== ACTIVITY ==
Give back only the lines in the records below from the one with "Viewport: 502px width, 339px height." to the one with "Click the Profile", both inclusive, word for word.

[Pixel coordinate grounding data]
..............................
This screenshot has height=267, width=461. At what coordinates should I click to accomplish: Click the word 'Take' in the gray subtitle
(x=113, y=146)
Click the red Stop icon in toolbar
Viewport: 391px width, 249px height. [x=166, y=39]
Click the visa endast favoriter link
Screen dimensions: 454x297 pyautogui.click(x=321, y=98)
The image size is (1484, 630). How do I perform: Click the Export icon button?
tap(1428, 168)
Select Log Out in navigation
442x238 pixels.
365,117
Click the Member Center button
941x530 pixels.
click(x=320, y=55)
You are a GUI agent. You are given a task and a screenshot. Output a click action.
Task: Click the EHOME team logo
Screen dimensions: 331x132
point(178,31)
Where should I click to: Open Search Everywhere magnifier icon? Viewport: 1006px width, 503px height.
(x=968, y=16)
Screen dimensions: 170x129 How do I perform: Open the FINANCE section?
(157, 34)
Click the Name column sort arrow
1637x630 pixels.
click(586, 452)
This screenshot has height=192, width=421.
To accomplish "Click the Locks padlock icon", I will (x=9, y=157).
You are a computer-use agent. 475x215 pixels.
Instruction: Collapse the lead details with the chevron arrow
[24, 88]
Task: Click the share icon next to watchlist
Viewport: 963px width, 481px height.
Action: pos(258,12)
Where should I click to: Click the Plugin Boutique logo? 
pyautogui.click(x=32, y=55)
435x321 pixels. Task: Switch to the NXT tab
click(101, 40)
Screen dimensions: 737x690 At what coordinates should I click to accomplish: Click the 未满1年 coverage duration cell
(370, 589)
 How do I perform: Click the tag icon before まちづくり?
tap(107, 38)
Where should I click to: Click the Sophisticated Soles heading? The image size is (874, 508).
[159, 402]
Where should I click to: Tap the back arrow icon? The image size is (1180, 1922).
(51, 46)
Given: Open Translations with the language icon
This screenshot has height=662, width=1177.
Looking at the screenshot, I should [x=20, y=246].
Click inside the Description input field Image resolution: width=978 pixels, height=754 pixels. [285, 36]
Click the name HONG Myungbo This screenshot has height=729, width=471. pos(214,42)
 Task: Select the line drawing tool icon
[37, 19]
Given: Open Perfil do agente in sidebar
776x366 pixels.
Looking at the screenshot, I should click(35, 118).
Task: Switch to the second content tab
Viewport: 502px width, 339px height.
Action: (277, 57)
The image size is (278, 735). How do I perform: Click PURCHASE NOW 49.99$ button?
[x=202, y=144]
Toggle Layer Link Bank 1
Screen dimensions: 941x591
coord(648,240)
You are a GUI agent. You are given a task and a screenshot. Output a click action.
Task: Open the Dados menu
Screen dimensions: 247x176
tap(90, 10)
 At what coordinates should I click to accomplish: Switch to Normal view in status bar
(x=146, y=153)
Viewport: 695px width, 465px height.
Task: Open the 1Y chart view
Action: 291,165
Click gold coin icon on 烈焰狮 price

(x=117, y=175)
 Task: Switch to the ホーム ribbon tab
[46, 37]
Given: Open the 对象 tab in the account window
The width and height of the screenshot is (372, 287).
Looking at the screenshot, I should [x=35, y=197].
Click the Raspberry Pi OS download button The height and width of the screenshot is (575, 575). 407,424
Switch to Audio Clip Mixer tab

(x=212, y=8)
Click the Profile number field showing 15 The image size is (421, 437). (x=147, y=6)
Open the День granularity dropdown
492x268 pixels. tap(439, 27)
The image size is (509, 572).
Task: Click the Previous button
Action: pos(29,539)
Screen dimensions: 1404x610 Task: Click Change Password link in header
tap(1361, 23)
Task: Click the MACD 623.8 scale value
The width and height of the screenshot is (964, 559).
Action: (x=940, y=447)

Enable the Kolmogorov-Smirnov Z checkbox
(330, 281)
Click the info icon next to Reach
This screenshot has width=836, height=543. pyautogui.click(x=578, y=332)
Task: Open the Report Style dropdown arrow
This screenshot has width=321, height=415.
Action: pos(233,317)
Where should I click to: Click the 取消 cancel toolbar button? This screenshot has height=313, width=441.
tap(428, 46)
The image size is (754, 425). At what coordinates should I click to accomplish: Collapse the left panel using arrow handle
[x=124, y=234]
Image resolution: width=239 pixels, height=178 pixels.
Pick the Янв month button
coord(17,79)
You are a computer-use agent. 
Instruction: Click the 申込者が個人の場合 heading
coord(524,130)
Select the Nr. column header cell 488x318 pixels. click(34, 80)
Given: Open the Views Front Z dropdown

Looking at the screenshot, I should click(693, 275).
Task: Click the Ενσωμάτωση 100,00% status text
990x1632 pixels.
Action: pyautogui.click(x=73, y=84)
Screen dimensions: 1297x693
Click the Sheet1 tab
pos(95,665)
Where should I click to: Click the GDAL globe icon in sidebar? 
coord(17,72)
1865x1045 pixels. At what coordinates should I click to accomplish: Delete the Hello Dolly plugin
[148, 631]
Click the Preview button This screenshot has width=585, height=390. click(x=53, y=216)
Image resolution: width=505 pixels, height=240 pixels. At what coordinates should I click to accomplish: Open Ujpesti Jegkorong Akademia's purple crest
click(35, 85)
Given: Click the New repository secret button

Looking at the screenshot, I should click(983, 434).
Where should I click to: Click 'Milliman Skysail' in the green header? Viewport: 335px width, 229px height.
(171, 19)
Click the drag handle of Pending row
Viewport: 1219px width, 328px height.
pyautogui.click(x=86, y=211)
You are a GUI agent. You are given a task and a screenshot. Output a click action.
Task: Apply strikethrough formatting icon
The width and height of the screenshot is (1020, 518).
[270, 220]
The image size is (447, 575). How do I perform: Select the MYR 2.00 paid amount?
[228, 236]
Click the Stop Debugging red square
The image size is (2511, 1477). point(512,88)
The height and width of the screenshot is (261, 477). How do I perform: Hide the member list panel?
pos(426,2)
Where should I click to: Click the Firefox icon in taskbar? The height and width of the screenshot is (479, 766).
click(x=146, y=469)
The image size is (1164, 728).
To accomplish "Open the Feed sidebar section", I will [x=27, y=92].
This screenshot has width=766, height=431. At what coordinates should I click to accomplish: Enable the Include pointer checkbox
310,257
..............................
== ANSWER BELOW ==
Viewport: 502px width, 339px height.
Action: (277, 57)
The image size is (278, 735). How do I perform: Click PURCHASE NOW 49.99$ button?
[x=202, y=144]
Toggle Layer Link Bank 1
Screen dimensions: 941x591
coord(648,240)
You are a GUI agent. You are given a task and a screenshot. Output a click action.
Task: Open the Dados menu
Screen dimensions: 247x176
tap(90, 10)
 At what coordinates should I click to accomplish: Switch to Normal view in status bar
(x=146, y=153)
Viewport: 695px width, 465px height.
Task: Open the 1Y chart view
Action: 291,165
Click gold coin icon on 烈焰狮 price

(x=117, y=175)
 Task: Switch to the ホーム ribbon tab
[46, 37]
Given: Open the 对象 tab in the account window
The width and height of the screenshot is (372, 287).
Looking at the screenshot, I should [x=35, y=197].
Click the Raspberry Pi OS download button The height and width of the screenshot is (575, 575). 407,424
Switch to Audio Clip Mixer tab

(x=212, y=8)
Click the Profile number field showing 15 The image size is (421, 437). (x=147, y=6)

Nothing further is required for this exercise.